:: What this task involves ::
Rewrite the data below so that every occurrence of "At what coordinates should I click to accomplish" becomes "Which point should I click to accomplish", with everything else left unchanged.

[START OF Listing]

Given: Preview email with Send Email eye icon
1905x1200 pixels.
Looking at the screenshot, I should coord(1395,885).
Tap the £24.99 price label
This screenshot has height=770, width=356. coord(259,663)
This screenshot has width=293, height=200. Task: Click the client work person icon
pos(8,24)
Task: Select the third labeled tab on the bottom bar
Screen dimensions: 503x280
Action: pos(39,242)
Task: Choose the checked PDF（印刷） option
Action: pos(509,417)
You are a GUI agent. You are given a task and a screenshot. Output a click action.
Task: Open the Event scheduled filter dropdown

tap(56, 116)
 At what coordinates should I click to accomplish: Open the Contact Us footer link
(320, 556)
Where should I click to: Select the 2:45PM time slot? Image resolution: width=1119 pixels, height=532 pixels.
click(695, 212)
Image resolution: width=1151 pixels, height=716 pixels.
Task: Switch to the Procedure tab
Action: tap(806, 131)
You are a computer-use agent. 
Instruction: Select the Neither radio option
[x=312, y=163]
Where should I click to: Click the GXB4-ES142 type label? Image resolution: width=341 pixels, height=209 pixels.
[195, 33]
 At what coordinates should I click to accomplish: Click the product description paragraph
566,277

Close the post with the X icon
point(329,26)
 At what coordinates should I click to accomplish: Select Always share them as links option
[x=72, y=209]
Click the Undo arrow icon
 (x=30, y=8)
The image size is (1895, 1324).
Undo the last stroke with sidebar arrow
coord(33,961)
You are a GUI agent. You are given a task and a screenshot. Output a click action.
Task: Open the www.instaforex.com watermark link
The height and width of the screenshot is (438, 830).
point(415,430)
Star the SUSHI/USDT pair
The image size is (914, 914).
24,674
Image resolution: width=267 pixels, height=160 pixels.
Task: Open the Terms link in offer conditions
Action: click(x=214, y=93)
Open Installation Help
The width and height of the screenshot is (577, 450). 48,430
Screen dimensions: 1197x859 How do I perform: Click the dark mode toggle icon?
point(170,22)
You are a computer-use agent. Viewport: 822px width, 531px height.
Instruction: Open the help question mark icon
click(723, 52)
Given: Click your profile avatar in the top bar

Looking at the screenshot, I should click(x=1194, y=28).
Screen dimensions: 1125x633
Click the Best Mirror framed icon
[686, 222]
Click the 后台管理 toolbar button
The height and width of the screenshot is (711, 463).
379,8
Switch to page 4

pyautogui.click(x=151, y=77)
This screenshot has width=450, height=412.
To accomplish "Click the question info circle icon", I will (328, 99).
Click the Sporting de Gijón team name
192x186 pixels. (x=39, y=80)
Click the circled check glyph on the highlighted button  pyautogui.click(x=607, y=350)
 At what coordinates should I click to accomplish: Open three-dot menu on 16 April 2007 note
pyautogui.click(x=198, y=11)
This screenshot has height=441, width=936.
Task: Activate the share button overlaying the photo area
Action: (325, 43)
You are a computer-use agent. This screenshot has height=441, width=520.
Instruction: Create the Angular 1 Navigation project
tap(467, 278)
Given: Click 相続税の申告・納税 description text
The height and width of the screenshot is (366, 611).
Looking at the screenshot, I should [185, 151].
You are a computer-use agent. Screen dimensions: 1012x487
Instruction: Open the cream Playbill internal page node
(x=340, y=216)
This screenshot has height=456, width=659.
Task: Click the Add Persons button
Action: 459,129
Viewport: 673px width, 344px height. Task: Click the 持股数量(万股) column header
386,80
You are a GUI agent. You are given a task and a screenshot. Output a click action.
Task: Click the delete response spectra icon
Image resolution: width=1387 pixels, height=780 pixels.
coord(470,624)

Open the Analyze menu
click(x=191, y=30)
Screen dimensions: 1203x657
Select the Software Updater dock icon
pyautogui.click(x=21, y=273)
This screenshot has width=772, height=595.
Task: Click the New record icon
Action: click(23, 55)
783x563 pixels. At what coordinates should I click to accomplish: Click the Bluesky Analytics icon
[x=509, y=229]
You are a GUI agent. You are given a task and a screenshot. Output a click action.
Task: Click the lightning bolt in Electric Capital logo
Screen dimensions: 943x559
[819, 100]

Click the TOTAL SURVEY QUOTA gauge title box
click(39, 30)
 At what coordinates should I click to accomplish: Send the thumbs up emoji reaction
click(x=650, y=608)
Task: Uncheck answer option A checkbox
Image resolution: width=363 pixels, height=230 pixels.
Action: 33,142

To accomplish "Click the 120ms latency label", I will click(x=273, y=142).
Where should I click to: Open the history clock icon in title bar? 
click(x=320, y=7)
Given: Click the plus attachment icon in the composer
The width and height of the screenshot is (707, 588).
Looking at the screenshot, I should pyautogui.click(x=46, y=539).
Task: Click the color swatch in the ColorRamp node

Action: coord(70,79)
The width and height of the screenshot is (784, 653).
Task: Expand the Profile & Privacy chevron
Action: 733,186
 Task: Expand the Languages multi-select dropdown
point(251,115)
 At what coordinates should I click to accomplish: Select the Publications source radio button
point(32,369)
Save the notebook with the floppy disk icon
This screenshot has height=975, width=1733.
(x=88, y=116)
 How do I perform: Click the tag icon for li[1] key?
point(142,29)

[END OF Listing]

:: Task output ::
Given: Preview email with Send Email eye icon
1905x1200 pixels.
Looking at the screenshot, I should coord(1395,885).
Tap the £24.99 price label
This screenshot has height=770, width=356. coord(259,663)
This screenshot has width=293, height=200. Task: Click the client work person icon
pos(8,24)
Task: Select the third labeled tab on the bottom bar
Screen dimensions: 503x280
Action: pos(39,242)
Task: Choose the checked PDF（印刷） option
Action: pos(509,417)
You are a GUI agent. You are given a task and a screenshot. Output a click action.
Task: Open the Event scheduled filter dropdown

tap(56, 116)
 Which point should I click to accomplish: Open the Contact Us footer link
(320, 556)
Where should I click to: Select the 2:45PM time slot? Image resolution: width=1119 pixels, height=532 pixels.
click(695, 212)
Image resolution: width=1151 pixels, height=716 pixels.
Task: Switch to the Procedure tab
Action: tap(806, 131)
You are a computer-use agent. 
Instruction: Select the Neither radio option
[x=312, y=163]
Where should I click to: Click the GXB4-ES142 type label? Image resolution: width=341 pixels, height=209 pixels.
[195, 33]
 Which point should I click to accomplish: Click the product description paragraph
566,277

Close the post with the X icon
point(329,26)
 Which point should I click to accomplish: Select Always share them as links option
[x=72, y=209]
Click the Undo arrow icon
 (x=30, y=8)
The image size is (1895, 1324).
Undo the last stroke with sidebar arrow
coord(33,961)
You are a GUI agent. You are given a task and a screenshot. Output a click action.
Task: Open the www.instaforex.com watermark link
The height and width of the screenshot is (438, 830).
point(415,430)
Star the SUSHI/USDT pair
The image size is (914, 914).
24,674
Image resolution: width=267 pixels, height=160 pixels.
Task: Open the Terms link in offer conditions
Action: click(x=214, y=93)
Open Installation Help
The width and height of the screenshot is (577, 450). 48,430
Screen dimensions: 1197x859 How do I perform: Click the dark mode toggle icon?
point(170,22)
You are a computer-use agent. Viewport: 822px width, 531px height.
Instruction: Open the help question mark icon
click(723, 52)
Given: Click your profile avatar in the top bar

Looking at the screenshot, I should click(x=1194, y=28).
Screen dimensions: 1125x633
Click the Best Mirror framed icon
[686, 222]
Click the 后台管理 toolbar button
The height and width of the screenshot is (711, 463).
379,8
Switch to page 4

pyautogui.click(x=151, y=77)
This screenshot has width=450, height=412.
To accomplish "Click the question info circle icon", I will (328, 99).
Click the Sporting de Gijón team name
192x186 pixels. (x=39, y=80)
Click the circled check glyph on the highlighted button  pyautogui.click(x=607, y=350)
 Which point should I click to accomplish: Open three-dot menu on 16 April 2007 note
pyautogui.click(x=198, y=11)
This screenshot has height=441, width=936.
Task: Activate the share button overlaying the photo area
Action: (325, 43)
You are a computer-use agent. This screenshot has height=441, width=520.
Instruction: Create the Angular 1 Navigation project
tap(467, 278)
Given: Click 相続税の申告・納税 description text
The height and width of the screenshot is (366, 611).
Looking at the screenshot, I should [185, 151].
You are a computer-use agent. Screen dimensions: 1012x487
Instruction: Open the cream Playbill internal page node
(x=340, y=216)
This screenshot has height=456, width=659.
Task: Click the Add Persons button
Action: 459,129
Viewport: 673px width, 344px height. Task: Click the 持股数量(万股) column header
386,80
You are a GUI agent. You are given a task and a screenshot. Output a click action.
Task: Click the delete response spectra icon
Image resolution: width=1387 pixels, height=780 pixels.
coord(470,624)

Open the Analyze menu
click(x=191, y=30)
Screen dimensions: 1203x657
Select the Software Updater dock icon
pyautogui.click(x=21, y=273)
This screenshot has width=772, height=595.
Task: Click the New record icon
Action: click(23, 55)
783x563 pixels. Which point should I click to accomplish: Click the Bluesky Analytics icon
[x=509, y=229]
You are a GUI agent. You are given a task and a screenshot. Output a click action.
Task: Click the lightning bolt in Electric Capital logo
Screen dimensions: 943x559
[819, 100]

Click the TOTAL SURVEY QUOTA gauge title box
click(39, 30)
 Which point should I click to accomplish: Send the thumbs up emoji reaction
click(x=650, y=608)
Task: Uncheck answer option A checkbox
Image resolution: width=363 pixels, height=230 pixels.
Action: 33,142

To accomplish "Click the 120ms latency label", I will click(x=273, y=142).
Where should I click to: Open the history clock icon in title bar? 
click(x=320, y=7)
Given: Click the plus attachment icon in the composer
The width and height of the screenshot is (707, 588).
Looking at the screenshot, I should pyautogui.click(x=46, y=539).
Task: Click the color swatch in the ColorRamp node

Action: coord(70,79)
The width and height of the screenshot is (784, 653).
Task: Expand the Profile & Privacy chevron
Action: 733,186
 Task: Expand the Languages multi-select dropdown
point(251,115)
 Which point should I click to accomplish: Select the Publications source radio button
point(32,369)
Save the notebook with the floppy disk icon
This screenshot has height=975, width=1733.
(x=88, y=116)
 How do I perform: Click the tag icon for li[1] key?
point(142,29)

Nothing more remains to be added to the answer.